(Stored data)
>>>

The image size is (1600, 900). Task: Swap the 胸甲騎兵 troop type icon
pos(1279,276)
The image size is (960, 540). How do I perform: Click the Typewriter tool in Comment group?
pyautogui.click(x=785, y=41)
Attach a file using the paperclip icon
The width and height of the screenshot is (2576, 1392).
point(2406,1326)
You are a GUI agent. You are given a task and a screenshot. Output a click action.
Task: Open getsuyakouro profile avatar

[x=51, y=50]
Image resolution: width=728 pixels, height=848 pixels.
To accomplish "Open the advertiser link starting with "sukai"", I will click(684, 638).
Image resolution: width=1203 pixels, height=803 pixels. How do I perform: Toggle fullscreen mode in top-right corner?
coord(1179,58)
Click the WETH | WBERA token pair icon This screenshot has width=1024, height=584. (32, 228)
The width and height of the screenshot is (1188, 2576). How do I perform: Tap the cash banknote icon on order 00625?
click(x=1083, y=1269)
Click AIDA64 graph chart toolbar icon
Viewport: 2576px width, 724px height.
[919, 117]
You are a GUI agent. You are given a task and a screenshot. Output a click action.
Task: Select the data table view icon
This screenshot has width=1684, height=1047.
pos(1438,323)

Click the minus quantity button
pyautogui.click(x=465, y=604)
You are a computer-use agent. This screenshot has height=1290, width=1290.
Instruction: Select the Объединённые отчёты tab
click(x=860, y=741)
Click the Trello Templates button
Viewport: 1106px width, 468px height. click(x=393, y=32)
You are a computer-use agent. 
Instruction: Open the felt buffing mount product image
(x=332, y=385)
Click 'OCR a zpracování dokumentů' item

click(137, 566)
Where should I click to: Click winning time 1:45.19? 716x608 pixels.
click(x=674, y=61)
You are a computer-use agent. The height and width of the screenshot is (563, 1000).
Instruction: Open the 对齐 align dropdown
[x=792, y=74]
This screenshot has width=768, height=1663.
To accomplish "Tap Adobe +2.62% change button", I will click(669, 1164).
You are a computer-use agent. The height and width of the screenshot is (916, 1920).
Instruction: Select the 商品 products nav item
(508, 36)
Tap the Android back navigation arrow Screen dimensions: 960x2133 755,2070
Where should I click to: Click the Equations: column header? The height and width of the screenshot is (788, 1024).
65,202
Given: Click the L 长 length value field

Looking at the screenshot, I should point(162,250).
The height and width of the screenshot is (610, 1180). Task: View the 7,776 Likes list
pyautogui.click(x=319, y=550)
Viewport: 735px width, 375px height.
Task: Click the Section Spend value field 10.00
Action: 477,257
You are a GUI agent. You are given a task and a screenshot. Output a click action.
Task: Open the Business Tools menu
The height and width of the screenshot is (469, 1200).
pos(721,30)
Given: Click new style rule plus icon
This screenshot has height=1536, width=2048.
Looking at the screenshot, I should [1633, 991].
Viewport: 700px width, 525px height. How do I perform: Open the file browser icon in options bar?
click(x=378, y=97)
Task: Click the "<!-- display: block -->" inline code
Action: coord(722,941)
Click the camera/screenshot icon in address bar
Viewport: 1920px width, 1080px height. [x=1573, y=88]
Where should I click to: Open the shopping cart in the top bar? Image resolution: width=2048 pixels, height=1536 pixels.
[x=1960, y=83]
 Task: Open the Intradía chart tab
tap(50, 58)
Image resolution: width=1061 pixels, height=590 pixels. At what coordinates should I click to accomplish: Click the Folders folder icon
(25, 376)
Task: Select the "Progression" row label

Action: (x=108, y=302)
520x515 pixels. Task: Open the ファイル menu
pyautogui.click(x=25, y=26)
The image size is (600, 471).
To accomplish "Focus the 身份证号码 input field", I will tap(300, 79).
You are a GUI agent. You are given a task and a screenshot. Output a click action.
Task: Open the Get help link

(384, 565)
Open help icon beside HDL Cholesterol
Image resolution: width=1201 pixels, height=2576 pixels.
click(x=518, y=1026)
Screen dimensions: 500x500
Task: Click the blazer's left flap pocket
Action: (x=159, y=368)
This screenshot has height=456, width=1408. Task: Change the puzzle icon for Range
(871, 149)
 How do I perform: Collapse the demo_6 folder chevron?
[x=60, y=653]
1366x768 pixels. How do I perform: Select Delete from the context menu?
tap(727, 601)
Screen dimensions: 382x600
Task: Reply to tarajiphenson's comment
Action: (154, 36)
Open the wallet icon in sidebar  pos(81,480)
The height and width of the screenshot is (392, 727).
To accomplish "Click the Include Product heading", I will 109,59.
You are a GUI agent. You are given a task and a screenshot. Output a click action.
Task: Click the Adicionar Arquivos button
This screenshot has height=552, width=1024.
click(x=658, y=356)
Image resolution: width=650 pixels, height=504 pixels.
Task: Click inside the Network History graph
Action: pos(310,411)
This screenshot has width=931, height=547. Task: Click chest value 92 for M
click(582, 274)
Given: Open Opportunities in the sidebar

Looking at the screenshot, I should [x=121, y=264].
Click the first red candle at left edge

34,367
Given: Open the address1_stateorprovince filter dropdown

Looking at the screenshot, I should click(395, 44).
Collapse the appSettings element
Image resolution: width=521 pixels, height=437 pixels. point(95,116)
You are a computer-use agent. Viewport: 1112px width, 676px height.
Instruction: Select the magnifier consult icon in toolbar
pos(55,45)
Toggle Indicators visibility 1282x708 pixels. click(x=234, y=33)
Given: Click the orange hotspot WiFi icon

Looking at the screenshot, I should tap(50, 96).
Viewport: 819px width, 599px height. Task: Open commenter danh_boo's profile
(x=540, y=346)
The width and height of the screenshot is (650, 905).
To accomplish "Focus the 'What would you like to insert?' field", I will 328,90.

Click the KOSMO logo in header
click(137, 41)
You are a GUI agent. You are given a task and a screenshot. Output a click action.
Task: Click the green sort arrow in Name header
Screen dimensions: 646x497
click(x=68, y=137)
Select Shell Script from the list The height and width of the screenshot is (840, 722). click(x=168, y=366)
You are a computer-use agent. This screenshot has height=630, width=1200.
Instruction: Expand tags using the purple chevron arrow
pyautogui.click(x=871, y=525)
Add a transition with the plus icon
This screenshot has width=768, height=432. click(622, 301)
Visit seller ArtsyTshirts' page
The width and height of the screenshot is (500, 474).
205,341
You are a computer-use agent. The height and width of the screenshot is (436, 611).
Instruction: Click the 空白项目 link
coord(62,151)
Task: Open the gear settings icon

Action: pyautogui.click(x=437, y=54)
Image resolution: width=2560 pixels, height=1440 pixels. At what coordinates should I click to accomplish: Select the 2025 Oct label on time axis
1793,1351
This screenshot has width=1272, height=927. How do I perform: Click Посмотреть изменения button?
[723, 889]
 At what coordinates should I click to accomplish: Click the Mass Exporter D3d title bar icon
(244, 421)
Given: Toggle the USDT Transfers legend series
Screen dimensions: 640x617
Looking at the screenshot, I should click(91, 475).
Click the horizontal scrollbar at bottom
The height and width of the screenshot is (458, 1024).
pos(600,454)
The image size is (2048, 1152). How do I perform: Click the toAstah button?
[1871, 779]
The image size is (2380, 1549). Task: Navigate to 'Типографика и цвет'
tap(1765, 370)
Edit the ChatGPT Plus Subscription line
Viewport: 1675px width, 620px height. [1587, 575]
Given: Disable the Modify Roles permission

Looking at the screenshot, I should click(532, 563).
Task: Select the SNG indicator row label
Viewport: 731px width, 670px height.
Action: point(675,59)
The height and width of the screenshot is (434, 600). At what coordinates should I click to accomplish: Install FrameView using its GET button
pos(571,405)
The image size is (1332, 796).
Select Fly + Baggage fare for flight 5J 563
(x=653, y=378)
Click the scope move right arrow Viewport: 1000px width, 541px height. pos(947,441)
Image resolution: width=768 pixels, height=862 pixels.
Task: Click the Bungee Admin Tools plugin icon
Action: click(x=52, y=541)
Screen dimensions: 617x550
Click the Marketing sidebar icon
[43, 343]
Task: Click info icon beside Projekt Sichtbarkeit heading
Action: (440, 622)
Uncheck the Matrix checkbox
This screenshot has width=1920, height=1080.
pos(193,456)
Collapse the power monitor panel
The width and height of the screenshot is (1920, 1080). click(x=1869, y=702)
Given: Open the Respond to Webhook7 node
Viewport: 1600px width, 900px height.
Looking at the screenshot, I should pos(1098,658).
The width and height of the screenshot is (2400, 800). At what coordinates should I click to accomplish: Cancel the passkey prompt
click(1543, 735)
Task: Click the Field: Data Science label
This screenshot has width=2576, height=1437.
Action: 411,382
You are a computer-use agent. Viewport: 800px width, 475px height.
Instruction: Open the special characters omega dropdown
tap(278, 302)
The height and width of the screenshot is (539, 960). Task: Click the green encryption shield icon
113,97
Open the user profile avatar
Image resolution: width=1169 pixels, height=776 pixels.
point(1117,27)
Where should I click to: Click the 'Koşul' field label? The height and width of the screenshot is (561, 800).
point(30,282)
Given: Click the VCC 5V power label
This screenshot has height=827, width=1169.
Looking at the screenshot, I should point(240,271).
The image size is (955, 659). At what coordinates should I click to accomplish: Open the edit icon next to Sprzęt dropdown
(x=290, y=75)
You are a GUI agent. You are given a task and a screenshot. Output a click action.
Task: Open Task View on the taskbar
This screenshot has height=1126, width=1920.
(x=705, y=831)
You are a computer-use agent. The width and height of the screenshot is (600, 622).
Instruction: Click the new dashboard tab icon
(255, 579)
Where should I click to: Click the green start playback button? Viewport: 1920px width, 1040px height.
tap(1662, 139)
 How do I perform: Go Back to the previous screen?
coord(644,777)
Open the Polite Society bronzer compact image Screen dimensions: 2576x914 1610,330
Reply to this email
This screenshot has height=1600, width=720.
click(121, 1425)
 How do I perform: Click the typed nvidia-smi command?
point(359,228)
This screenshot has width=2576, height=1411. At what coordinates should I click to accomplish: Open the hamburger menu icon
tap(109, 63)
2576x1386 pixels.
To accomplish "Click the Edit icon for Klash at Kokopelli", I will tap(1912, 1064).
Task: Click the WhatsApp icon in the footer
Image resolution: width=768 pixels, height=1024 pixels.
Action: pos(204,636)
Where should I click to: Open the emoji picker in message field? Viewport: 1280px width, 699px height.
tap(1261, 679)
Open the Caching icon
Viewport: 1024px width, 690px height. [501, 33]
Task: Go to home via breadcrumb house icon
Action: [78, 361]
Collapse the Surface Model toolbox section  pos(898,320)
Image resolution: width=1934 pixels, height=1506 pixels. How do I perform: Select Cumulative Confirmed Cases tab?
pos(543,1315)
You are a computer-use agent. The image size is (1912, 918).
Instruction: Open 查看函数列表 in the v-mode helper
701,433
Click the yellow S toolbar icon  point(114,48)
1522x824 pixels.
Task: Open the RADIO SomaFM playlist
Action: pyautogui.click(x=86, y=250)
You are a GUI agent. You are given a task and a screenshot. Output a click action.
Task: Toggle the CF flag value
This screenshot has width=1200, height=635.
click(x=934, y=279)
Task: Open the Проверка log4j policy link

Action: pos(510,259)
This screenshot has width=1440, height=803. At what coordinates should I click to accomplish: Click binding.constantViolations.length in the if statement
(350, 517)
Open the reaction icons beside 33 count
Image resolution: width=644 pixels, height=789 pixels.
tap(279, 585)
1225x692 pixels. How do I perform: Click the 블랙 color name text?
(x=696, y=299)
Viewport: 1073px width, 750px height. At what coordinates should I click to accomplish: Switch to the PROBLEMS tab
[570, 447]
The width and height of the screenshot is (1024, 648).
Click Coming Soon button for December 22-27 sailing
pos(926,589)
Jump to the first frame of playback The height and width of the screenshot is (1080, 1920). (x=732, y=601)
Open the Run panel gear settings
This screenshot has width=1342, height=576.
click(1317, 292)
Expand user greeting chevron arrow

<<<

*What is needed*
Reproduce the material from the line containing "Given: Open the Respond to Webhook7 node" through the line containing "point(1117,27)", substituting "Command" for "Instruction" and changing nothing else.

*Answer to the task*
Given: Open the Respond to Webhook7 node
Viewport: 1600px width, 900px height.
Looking at the screenshot, I should pos(1098,658).
The width and height of the screenshot is (2400, 800). At what coordinates should I click to accomplish: Cancel the passkey prompt
click(1543, 735)
Task: Click the Field: Data Science label
This screenshot has width=2576, height=1437.
Action: 411,382
You are a computer-use agent. Viewport: 800px width, 475px height.
Command: Open the special characters omega dropdown
tap(278, 302)
The height and width of the screenshot is (539, 960). Task: Click the green encryption shield icon
113,97
Open the user profile avatar
Image resolution: width=1169 pixels, height=776 pixels.
point(1117,27)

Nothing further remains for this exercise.